Mauro Santayana
Os teóricos da moeda e os operadores das privatizações fecharam o círculo para o assalto ao Estado, com apoio decisivo do então presidente FHC, aquele que se definiu como "mais inteligente do que vaidoso" Por Mauro SantayanaA privatização do Estado era coisa de amadores. Passou a ser negócio organizado, com planejamento técnico e jurídico, quando alguns jovens "gênios" das finanças foram convocados pelo senhor Fernando Henrique Cardoso, a fim de criar o Plano Real, a partir do Plano Schacht, da Alemanha dos anos 20. Eles perceberam, na reforma monetária, a sua oportunidade de ascensão ao mundo dos grandes negócios.
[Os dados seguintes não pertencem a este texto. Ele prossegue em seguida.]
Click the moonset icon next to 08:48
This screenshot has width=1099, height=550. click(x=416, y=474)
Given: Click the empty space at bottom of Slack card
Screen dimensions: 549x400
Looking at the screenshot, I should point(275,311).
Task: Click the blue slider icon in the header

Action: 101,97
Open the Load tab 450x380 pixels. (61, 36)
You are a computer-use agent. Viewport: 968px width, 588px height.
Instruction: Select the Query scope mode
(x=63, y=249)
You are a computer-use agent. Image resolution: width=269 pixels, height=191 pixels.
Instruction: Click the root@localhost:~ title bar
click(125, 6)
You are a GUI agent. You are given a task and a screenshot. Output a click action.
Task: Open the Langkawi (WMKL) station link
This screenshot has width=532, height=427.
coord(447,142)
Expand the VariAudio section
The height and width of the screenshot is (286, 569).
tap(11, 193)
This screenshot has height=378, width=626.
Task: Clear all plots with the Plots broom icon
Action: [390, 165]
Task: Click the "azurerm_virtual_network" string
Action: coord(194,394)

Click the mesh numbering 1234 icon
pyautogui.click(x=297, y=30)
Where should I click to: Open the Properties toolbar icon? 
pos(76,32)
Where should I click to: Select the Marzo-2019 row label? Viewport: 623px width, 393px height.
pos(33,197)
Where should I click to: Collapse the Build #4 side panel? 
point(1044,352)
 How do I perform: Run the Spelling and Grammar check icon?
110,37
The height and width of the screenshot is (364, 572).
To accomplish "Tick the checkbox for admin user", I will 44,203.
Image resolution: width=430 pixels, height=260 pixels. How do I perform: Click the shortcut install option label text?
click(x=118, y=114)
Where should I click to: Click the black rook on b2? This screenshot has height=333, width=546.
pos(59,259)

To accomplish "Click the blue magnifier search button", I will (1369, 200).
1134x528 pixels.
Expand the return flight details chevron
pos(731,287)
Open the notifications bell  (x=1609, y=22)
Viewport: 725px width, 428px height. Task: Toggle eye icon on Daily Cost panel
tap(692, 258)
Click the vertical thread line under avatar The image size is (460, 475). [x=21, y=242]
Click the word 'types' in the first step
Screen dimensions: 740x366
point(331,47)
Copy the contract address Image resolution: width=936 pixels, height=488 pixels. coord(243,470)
E se uniram a Daniel Dantas, protegido do senhor Antonio Carlos Magalhães – o poderoso e temido senador –,
que criaria, no mesmo ano de 1994, o instrumento adequado: o Fundo Opportunity. Contavam com forte bancada no Congresso constituída dos representantes dos bancos, do agronegócio e das multinacionais, todos interessados nas reformas constitucionais que favorecessem as privatizações. Ao mesmo tempo criaram outras instituições para atuar no mercado de capitais e no programa de privatizações, que cresceram em meses, graças às informações privilegiadas de que dispunham como mentores da política econômica e financeira.Os teóricos da moeda e os operadores das privatizações fecharam, dessa forma, o círculo para o assalto ao Estado. Os dois grupos contavam com o apoio decidido do então presidente da República. Alguns que o conhecem de perto acham que se deixou perder pela vaidade. Uma das gravações divulgadas pelos meios de comunicação – e não desmentidas – mostra como eles sabiam envolvê-lo. O consórcio comprador que pretendiam favorecer – em que se encontrava Daniel Dantas e seu Opportunity – dependia da Previ, o fundo de pensões dos funcionários do Banco do Brasil. Mas a Previ tinha as suas razões para desconfiar do grupo.
Era preciso quebrar as resistências. O então presidente do BNDES, André Lara Resende, telefona a Fernando Henrique: ALR – Então, o que nós precisaríamos é o seguinte: com o grupo do Opportunity, nós até poderíamos turbiná-lo, via BNDES-Par. Mas o ideal é que a Previ entre com eles lá./ FHC – Com o Opportunity?/ ALR – Com o Opportunity e os italianos./ FHC – Certo./ ALR – Perfeito? Porque aí esse grupo está perfeito./ FHC – Mas e por que não faz isso?/ ALR – Porque a Previ tá, tá do outro lado./ FHC – A Previ?/ ALR – Exatamente. Inclusive com o Banco do Brasil, que ia entrar com a seguradora etc., que diz 'não, isso aí é uma seguradora privada porque...'/ FHC – Não./ ALR – Então, é muito chato./ FHC – Muito chato./ ALR – Olha, quase.../ FHC – Cheira a manobra perigosa./ ALR – Mas é quase explícito./ FHC – Eu acho./ ALR – Quase explícito./ FHC – Eu acho./ ALR – Então, nós vamos ter uma reunião aqui, estive falando com o Luiz Carlos, tem uma reunião hoje aqui às 6h30. Vem aqui aquele pessoal do Banco do Brasil, o Luiz Carlos etc. Agora, se precisarmos de uma certa pressão.../ FHC – Não tenha dúvida./ ALR – A idéia é que podemos usá-lo aí para isso./ FHC – Não tenha dúvida.
Não tiveram dúvida. Iniciou-se a partir daí, com a aprovação do presidente, a liquidação dos bens do Estado, sem levar em conta as leis anteriores nem as regras elementares de licitude administrativa e de ética. Ao falar no Senado sobre o processo de privatizações, o ministro encarregado Luiz Carlos Mendonça de Barros disse que a situação era sui generis e, portanto, não estava sujeita a regras anteriores. O grande negócio de Daniel Dantas – o da participação na telefonia, com menos de 1% dos capitais envolvidos – só foi possível com o dinheiro dos fundos de pensão das empresas estatais. Segundo as investigações da Polícia Federal, o Opportunity conseguiu envolver nas teias de seus interesses homens com respeitáveis biografias, como ex-militantes de esquerda e conhecidos acadêmicos. Entre esses, contratou, como seu advogado nos Estados Unidos, por US$ 2 milhões, o senhor Mangabeira Unger. Além disso, montou seu sistema de espionagem, ao contratar a Kroll, que chegou a monitorar até mesmo o gabinete presidencial. Enfim, como todos deviam saber, o mundo se divide entre os capitalistas e os trabalhadores. Os capitalistas sempre se unem. Os trabalhadores, nem sempre.